Abortion doctor to be spared death penalty

A Philadelphia abortion doctor convicted of killing three babies who were born alive in his grimy clinic agreed Tuesday to give up his right to an appeal and will be spared a death sentence and instead serve life in prison.

Dr. Kermit Gosnell, 72, was found guilty Monday of first-degree murder in the deaths of the babies who were delivered alive and killed with scissors.

In a case that became a flashpoint in the nation’s abortion debate, former clinic employees testified that Gosnell routinely performed illegal abortions past Pennsylvania’s 24-week limit, that he delivered babies who were still moving, whimpering or breathing, and that he and his assistants dispatched the newborns by “snipping” their spines, as he referred to it.

Prosecutors agreed to two life sentences without parole, and Gosnell was to be sentenced today in the death of the third baby, an involuntary manslaughter conviction in the death of a patient and hundreds of lesser counts.

Prosecutors had sought the death penalty because Gosnell killed more than one person, and his victims were especially vulnerable given their age. But Gosnell’s own advanced age had made it unlikely he would ever be executed before his appeals ran out.

Gosnell has said he considered himself a pioneering inner-city doctor who helped desperate women get late-term abortions. Defense lawyer Jack McMahon said before the sentencing deal that his client’s bid for acquittal was a battle.

“The media has been overwhelmingly against him,” McMahon said. “But I think the jury listened to the evidence … and they found what they found.”

The gruesome details of Gosnell’s operation came out more than two years ago during a grand jury investigation of prescription drug trafficking. Authorities raiding Gosnell’s clinic for drugs instead found bags and bottles of fetuses, including jars of severed feet, along with bloodstained furniture, dirty medical instruments and cats roaming the premises.

Prosecution experts said one of the babies was nearly 30 weeks along when the abortion took place, and was so big that Gosnell allegedly joked the baby could “walk to the bus.” A second baby was said to be alive for about 20 minutes before a clinic worker snipped the neck. A third was born in a toilet and was moving before another clinic employee severed the spinal cord, according to testimony.

A fourth baby let out a whimper before Gosnell cut the neck, prosecutors alleged. Gosnell was acquitted in that baby’s death, the only one of the four in which no one testified to seeing the baby killed.

Gosnell’s attorney argued that none of the fetuses was born alive and that any movements were posthumous twitching or spasms.
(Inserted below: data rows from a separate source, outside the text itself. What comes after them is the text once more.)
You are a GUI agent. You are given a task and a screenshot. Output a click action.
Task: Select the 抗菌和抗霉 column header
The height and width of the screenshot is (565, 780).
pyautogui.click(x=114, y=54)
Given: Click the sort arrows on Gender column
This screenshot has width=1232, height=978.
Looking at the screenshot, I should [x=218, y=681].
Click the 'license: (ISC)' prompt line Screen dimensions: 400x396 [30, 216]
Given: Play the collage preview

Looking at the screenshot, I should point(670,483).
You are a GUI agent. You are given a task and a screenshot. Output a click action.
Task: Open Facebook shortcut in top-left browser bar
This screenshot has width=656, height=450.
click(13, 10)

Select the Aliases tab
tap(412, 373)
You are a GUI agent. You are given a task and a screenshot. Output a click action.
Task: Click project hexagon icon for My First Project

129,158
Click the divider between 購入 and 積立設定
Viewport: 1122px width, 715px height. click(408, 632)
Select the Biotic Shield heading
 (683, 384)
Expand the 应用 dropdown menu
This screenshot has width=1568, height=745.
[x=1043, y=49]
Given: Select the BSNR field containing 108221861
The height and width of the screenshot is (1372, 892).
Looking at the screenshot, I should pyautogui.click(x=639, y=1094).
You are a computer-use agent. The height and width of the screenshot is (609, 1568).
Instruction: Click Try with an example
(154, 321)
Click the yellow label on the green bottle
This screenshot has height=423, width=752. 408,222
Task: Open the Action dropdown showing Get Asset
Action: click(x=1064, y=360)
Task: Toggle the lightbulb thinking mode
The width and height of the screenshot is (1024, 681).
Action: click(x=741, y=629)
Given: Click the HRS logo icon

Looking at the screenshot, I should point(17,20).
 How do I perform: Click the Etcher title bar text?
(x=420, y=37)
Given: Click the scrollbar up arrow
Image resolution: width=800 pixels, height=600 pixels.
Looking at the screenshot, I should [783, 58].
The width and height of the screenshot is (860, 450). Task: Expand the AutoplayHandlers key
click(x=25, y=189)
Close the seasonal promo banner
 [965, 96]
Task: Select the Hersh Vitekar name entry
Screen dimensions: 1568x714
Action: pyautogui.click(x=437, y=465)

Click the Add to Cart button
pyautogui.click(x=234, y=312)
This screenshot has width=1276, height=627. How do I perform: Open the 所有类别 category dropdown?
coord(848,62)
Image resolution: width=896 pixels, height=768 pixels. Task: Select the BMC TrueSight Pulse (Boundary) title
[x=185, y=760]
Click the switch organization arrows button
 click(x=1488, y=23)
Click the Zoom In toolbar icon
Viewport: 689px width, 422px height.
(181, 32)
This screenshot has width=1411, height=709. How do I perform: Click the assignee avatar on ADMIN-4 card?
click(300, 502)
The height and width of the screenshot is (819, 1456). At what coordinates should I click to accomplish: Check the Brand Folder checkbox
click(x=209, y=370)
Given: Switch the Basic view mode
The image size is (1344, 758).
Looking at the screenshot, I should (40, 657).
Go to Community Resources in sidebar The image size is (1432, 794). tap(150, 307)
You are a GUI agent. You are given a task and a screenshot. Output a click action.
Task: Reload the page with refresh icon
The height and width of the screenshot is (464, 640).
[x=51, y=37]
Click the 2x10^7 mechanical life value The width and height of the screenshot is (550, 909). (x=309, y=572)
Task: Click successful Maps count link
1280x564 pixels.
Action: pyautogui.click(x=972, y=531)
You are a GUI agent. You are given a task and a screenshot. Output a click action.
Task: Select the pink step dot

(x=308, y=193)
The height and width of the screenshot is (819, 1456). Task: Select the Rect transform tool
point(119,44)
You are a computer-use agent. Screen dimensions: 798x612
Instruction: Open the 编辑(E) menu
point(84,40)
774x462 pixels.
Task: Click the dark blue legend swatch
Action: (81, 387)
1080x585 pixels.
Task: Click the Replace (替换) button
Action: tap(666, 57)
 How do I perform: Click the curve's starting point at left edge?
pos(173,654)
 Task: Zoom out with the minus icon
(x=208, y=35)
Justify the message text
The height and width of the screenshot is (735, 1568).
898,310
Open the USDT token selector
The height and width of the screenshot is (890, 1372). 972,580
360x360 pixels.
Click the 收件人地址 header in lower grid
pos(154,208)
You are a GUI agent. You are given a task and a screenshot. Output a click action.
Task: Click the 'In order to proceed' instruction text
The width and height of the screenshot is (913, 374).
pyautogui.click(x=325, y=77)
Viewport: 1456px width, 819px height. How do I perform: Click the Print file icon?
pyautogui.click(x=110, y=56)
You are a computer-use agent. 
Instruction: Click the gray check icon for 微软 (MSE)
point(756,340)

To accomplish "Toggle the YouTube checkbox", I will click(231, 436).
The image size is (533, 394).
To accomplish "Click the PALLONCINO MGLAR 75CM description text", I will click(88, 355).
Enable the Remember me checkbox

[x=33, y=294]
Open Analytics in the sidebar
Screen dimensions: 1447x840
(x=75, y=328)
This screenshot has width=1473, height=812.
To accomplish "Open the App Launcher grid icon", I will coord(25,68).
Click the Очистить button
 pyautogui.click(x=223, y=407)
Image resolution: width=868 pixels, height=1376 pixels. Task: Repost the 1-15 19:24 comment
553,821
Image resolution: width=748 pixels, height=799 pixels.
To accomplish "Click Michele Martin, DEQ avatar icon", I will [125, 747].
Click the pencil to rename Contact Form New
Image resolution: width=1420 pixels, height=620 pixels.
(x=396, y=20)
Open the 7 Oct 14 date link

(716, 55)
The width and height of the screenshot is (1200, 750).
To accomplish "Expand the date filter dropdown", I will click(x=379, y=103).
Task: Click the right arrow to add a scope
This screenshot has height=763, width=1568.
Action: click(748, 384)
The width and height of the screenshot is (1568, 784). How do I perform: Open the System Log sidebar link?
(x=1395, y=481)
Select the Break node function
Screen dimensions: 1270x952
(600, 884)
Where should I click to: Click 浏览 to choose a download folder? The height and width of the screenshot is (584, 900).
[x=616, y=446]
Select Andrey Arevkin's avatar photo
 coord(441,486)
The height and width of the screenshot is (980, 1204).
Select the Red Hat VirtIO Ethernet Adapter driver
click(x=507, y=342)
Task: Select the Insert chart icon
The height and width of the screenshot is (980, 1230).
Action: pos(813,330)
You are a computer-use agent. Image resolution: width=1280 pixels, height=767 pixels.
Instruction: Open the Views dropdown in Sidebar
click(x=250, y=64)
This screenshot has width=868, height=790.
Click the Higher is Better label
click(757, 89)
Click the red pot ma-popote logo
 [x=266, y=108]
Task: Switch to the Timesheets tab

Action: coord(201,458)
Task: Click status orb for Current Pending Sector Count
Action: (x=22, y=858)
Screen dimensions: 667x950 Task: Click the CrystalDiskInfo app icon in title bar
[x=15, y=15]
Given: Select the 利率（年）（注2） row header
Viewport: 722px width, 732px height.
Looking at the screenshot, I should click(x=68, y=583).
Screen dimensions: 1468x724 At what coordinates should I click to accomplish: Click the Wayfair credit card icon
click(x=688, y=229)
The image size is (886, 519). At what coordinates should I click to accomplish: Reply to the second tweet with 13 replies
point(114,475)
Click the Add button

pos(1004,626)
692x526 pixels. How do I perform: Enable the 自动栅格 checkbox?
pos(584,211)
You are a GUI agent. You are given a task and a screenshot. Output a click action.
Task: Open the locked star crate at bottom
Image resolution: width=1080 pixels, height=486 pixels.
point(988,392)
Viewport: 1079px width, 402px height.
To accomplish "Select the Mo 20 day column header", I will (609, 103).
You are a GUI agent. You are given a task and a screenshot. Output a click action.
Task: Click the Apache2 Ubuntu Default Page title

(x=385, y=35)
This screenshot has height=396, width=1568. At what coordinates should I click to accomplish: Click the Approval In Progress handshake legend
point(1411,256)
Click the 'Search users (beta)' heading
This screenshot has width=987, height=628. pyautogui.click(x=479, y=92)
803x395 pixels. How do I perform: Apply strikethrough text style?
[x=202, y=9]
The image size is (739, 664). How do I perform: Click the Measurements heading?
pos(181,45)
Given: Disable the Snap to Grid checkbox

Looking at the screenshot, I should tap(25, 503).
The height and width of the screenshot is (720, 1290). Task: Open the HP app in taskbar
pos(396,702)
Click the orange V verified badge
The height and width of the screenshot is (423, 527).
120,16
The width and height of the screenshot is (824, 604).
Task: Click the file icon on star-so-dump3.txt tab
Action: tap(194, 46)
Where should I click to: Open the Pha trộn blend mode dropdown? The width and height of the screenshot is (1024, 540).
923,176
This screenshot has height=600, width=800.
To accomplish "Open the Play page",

Pennsylvania authorities had failed to conduct routine inspections of all its abortion clinics for 15 years by the time Gosnell’s facility was raided. In the scandal’s aftermath, two top state health officials were fired, and Pennsylvania imposed tougher rules for clinics.

Partisans on both sides of the nation’s polarized abortion debate were quick to weigh in after the verdict. Abortion foes said the case helped to illustrate the disturbing reality of abortion.

“This has helped more people realize what abortion is really about,” said David O’Steen, executive director of the National Right to Life Committee. He said he hopes the case results in more states passing bills that prohibit abortion “once the unborn child can feel pain.”

Supporters of legalized abortion said the case offered a preview of what poor, desperate young women could face if abortion is driven underground with more restrictive laws.